** Description of the task **
Write out nothing except the lines running from the one containing "Click the Back To Top button" to the last line of the data, exactly as they stand.

[Entries taken from a collection]
# # # # #

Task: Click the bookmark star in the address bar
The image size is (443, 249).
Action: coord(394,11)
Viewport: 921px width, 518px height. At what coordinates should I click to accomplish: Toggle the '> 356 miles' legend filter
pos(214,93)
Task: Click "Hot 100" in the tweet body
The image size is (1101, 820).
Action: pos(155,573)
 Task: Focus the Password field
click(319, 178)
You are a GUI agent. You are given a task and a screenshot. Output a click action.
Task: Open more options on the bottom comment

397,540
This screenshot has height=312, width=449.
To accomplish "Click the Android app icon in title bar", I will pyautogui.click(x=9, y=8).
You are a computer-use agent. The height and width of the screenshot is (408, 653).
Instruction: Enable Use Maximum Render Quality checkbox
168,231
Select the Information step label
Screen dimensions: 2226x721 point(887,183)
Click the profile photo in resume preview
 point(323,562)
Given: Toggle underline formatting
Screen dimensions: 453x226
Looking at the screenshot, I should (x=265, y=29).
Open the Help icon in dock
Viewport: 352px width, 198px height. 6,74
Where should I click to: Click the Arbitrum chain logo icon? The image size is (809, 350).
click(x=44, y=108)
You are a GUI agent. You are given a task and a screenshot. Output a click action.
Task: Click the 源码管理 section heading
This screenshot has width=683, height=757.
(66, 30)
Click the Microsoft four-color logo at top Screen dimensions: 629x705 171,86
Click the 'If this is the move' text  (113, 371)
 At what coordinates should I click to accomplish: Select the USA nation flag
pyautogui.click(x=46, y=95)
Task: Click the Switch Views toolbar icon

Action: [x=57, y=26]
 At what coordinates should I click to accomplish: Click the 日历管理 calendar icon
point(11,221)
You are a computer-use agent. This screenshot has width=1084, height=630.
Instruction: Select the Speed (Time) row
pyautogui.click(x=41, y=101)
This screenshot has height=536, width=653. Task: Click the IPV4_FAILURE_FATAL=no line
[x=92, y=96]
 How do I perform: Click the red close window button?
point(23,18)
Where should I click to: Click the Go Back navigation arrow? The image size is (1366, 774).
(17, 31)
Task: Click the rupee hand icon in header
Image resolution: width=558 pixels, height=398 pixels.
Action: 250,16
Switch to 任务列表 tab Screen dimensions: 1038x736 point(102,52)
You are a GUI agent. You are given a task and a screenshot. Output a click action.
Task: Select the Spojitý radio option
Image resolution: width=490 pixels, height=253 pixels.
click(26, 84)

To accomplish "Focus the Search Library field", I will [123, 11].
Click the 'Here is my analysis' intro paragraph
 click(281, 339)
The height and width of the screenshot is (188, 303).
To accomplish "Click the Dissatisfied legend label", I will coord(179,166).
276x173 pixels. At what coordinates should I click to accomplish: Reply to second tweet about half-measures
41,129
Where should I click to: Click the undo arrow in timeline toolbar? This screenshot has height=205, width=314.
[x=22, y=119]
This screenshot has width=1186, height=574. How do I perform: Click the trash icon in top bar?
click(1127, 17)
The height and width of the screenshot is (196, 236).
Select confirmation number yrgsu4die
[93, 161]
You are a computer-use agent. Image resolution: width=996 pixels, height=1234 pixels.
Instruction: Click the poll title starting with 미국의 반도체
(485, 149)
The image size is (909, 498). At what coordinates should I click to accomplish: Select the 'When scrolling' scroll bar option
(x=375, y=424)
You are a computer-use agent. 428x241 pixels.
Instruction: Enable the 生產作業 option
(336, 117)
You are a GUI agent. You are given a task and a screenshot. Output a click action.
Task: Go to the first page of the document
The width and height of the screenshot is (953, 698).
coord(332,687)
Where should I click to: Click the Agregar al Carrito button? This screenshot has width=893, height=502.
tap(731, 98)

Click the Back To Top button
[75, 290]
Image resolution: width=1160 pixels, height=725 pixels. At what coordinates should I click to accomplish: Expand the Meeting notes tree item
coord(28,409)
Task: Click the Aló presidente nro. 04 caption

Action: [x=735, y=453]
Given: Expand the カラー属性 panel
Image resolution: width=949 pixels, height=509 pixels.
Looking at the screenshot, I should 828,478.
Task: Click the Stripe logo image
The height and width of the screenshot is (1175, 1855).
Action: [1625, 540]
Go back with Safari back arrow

# # # # #

** Reply to the task **
Click the Back To Top button
[75, 290]
Image resolution: width=1160 pixels, height=725 pixels. At what coordinates should I click to accomplish: Expand the Meeting notes tree item
coord(28,409)
Task: Click the Aló presidente nro. 04 caption

Action: [x=735, y=453]
Given: Expand the カラー属性 panel
Image resolution: width=949 pixels, height=509 pixels.
Looking at the screenshot, I should 828,478.
Task: Click the Stripe logo image
The height and width of the screenshot is (1175, 1855).
Action: [1625, 540]
Go back with Safari back arrow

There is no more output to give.